For readers who will be making the trip to Copenhagen, Flannery advises that you study up on your Shakespeare. The Copenhagen Climate Council has rented out the historic Kronborg Castle, famous as the setting for Hamlet, and will use it on Dec. 12 as a stage for scores of business leaders to talk about the importance of finalizing a global climate deal.

And a word of consolation for American climate campaigners: If you think the coal lobby is bad here, move to Australia, where 90 percent of the country’s electricity comes from coal-fired plants. The industry’s influence over the political system is expansive, with the conservative Liberal Party beholden to the mining and power generating companies while Labor must balance its support for change with the need to curry favor with an important political constituency — the labor unions that represent coal industry workers.

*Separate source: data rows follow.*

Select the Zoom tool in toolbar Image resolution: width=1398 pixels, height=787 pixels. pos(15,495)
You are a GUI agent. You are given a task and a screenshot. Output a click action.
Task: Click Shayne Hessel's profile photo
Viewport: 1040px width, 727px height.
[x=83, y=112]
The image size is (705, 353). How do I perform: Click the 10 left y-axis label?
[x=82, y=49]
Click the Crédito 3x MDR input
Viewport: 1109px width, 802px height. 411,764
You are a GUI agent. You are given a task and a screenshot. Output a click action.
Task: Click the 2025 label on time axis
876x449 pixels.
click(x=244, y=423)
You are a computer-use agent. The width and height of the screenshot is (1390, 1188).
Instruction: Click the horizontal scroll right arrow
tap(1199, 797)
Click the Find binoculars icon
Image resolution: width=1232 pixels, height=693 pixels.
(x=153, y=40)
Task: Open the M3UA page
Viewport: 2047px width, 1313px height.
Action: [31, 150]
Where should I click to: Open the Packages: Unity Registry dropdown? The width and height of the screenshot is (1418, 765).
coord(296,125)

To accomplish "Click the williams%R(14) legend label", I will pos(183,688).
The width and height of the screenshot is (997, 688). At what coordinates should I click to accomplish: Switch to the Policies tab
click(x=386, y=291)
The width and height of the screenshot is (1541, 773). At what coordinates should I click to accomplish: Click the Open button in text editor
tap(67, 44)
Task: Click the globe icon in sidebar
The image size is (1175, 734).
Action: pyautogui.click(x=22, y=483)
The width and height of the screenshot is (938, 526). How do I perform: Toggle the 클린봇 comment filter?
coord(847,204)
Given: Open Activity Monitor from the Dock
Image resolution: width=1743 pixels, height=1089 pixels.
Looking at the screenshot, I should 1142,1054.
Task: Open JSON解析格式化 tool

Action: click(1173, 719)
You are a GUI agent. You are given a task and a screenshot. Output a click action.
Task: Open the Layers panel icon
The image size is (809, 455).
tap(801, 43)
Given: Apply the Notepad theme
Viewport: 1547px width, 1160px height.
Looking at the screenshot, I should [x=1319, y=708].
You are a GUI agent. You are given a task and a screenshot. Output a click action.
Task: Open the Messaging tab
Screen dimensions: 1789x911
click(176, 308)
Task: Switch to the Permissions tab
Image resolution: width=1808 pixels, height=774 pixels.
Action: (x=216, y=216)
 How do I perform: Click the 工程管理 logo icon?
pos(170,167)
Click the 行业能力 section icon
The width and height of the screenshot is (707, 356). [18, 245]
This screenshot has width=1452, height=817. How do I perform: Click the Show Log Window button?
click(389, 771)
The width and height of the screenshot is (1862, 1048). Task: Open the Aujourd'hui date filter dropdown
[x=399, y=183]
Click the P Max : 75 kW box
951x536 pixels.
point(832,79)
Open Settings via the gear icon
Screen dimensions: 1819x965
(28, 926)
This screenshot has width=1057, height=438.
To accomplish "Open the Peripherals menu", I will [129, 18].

Flannery will speak tonight at Town Hall in Seattle. The point he will stress to the audience: Our planet is at a critical moment in time, and voters in United States in particular are at a critical juncture. Carbon emissions need to be capped and curtailed, otherwise we’re on track for 1,000 ppm of atmospheric carbon dioxide.

Best-case scenario, Flannery said, is that we max out at 450 (we’re at about 390 now). Those may sound like dry numbers, but a 1,000 world would look drastically different than a 450 world. Just ask the folks at 350.